MySQL TIMESTAMPDIFF Function

Example
SELECT TIMESTAMPDIFF(SECOND,’2013-01-14 10:59:10′, ‘2013-01-17 11:50:34’);
#262284

The result, 262284, is the real seconds between the two dates. Of course, raw seconds makes it more difficult to compute days, weeks, or even years, but you will have a more accurate answer if you put in the work. The extra work is the very reason why you see many DATEDIFFs being used when TIMESTAMPDIFF should be used.

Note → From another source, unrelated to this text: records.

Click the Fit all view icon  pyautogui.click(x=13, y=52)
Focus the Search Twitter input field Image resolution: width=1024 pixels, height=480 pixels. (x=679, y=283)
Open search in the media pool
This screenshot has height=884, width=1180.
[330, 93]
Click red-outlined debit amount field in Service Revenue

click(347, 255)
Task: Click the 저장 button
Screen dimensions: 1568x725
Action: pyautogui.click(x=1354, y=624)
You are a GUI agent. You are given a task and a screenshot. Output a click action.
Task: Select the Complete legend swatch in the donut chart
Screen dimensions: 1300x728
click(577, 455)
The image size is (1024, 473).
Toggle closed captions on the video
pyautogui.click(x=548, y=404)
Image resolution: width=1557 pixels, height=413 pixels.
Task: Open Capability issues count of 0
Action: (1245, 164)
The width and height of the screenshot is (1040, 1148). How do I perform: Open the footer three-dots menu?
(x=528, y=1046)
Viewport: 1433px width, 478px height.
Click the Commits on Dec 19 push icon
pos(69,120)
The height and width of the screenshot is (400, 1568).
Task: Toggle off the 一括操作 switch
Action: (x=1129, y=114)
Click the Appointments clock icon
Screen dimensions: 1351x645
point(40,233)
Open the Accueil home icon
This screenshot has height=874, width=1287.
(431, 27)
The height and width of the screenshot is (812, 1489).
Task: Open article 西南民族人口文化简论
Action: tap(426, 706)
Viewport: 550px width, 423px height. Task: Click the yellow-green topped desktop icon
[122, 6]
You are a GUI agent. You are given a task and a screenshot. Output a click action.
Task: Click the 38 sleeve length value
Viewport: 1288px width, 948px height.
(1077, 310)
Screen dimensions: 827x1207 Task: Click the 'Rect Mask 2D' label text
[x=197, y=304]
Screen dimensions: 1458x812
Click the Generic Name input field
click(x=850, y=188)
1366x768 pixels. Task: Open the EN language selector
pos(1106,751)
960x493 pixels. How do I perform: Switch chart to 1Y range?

You should definitely see the difference between the arguments of DATEDIFF vs TIMESTAMPDIFF as they are opposite. I know I was a little sneaky flipping them without telling you, but the comparison is reversed between the functions. I have no idea why they are reversed, but the creators of MySQL must have felt it was important. Personally, I like the order of the DATEDIFF’s arguments as difference is the first number subtracted from the second, but who I am to judge?

I hope this helps clear up how to compare dates accurately in MySQL.